617291 – Use of global variables is not thread safe in libnl

RHEL Engineering is moving the tracking of its product development work on RHEL 6 through RHEL 9 to Red Hat Jira (issues.redhat.com). If you're a Red Hat customer, please continue to file support cases via the Red Hat customer portal. If you're not, please head to the "RHEL project" in Red Hat Jira and file new tickets here. Individual Bugzilla bugs in the statuses "NEW", "ASSIGNED", and "POST" are being migrated throughout September 2023. Bugs of Red Hat partners with an assigned Engineering Partner Manager (EPM) are migrated in late September as per pre-agreed dates. Bugs against components "kernel", "kernel-rt", and "kpatch" are only migrated if still in "NEW" or "ASSIGNED". If you cannot log in to RH Jira, please consult article #7032570. That failing, please send an e-mail to the RH Jira admins at rh-issues@redhat.com to troubleshoot your issue as a user management inquiry. The email creates a ServiceNow ticket with Red Hat. Individual Bugzilla bugs that are migrated will be moved to status "CLOSED", resolution "MIGRATED", and set with "MigratedToJIRA" in "Keywords". The link to the successor Jira issue will be found under "Links", have a little "two-footprint" icon next to it, and direct you to the "RHEL project" in Red Hat Jira (issue links are of type "https://issues.redhat.com/browse/RHEL-XXXX", where "X" is a digit). This same link will be available in a blue banner at the top of the page informing you that that bug has been migrated.

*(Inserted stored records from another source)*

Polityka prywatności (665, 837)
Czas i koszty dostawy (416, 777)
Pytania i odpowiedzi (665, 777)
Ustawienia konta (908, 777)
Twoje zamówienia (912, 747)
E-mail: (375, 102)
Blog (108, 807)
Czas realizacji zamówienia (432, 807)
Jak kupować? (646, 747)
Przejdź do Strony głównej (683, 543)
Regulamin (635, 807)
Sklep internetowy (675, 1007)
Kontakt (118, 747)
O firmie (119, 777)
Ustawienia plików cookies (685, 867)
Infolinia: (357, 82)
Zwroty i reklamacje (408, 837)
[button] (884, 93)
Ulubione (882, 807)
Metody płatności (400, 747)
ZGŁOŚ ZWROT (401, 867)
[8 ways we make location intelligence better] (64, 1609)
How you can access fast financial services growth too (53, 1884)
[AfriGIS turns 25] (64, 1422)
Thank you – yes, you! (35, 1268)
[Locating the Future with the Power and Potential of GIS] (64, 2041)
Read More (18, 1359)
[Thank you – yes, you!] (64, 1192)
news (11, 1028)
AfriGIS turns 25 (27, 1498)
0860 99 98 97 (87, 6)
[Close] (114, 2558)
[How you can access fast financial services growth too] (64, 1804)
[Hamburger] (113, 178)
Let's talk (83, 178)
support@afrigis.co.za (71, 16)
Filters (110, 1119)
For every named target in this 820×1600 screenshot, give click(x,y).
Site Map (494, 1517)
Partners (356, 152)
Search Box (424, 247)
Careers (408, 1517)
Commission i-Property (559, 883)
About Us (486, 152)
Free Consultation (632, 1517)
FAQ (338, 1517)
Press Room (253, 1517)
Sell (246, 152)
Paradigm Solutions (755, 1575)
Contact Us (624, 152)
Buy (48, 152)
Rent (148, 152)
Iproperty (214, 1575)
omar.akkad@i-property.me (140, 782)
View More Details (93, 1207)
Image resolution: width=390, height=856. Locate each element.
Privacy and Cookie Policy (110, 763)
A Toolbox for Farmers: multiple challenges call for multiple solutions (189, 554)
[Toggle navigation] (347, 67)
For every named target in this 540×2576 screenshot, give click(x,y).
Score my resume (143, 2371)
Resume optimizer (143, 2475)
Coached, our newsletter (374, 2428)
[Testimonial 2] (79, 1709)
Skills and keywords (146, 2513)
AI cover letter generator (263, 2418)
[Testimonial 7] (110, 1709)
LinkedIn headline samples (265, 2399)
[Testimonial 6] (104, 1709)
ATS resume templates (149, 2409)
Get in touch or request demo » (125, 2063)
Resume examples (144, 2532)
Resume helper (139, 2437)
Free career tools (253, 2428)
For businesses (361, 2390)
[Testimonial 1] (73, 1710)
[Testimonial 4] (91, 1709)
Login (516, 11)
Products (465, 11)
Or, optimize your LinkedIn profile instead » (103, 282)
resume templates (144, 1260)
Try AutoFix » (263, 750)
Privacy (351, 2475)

Bug 617291 - Use of global variables is not thread safe in libnl

Summary: Use of global variables is not thread safe in libnl

Keywords:
Status:	CLOSED CURRENTRELEASE
Alias:	None
Product:	Red Hat Enterprise Linux 6
Classification:	Red Hat
Component:	libnl
Sub Component:
Version:	6.0
Hardware:	All
OS:	Linux
Priority:	low
Severity:	medium
Target Milestone:	rc
Target Release:	---
Assignee:	Dan Williams
QA Contact:	desktop-bugs@redhat.com
Docs Contact:
URL:
Whiteboard:
Duplicates (1):	616696 (view as bug list)
Depends On:
Blocks:	616696
TreeView+	depends on / blocked

Reported:	2010-07-22 17:03 UTC by Daniel Berrangé
Modified:	2018-10-27 12:35 UTC (History)
CC List:	6 users (show)
Fixed In Version:	libnl-1.1-12.el6
Doc Type:	Bug Fix
Doc Text:
Clone Of:
Environment:
Last Closed:	2010-11-10 21:03:58 UTC
Target Upstream Version:
Embargoed:

Attachments	(Terms of Use)
test program to easily demonstrate the problem (1.30 KB, text/x-csrc) 2010-07-30 22:11 UTC, Laine Stump	no flags	Details
patch to libnl to eliminate the crash in question (463 bytes, patch) 2010-07-30 22:16 UTC, Laine Stump	no flags	Details \| Diff
View All

Description Daniel Berrangé 2010-07-22 17:03:10 UTC

Description of problem:
While investigating a crash in libvirt in libnl

#0  0x0000003ca94329c5 in raise (sig=6) at ../nptl/sysdeps/unix/sysv/linux/raise.c:64
#1  0x0000003ca94341a5 in abort () at abort.c:92
#2  0x0000003ca946fe2b in __libc_message (do_abort=2, 
    fmt=0x3ca9543a58 "*** glibc detected *** %s: %s: 0x%s ***\n")
    at ../sysdeps/unix/sysv/linux/libc_fatal.c:186
#3  0x0000003ca9475746 in malloc_printerr (action=3, str=0x3ca9543de0 "double free or corruption (fasttop)", 
    ptr=<value optimized out>) at malloc.c:6283
#4  0x0000003cb941e973 in __nl_error (err=1, file=<value optimized out>, line=<value optimized out>, 
    func=<value optimized out>, fmt=0x3cb943b90a "bind() failed") at utils.c:60
#5  0x0000003cb941c8e6 in nl_connect (handle=0x7f3b940ec6c0, protocol=0) at nl.c:211

It appears that the 'nl_error' function in utils.c is not multi-threadsafe:


static char *errbuf;
static int nlerrno;

/** @cond SKIP */
int __nl_error(int err, const char *file, unsigned int line, const char *func,
               const char *fmt, ...)
{
        char *user_err;
        va_list args;

        if (errbuf) {
                free(errbuf);
                errbuf = NULL;
        }

        nlerrno = err;


Since 'errbuf' is a static global variable, if two threads happened to run 'nl_error' at the same time, they will clash, potentially doing a double-free + crash.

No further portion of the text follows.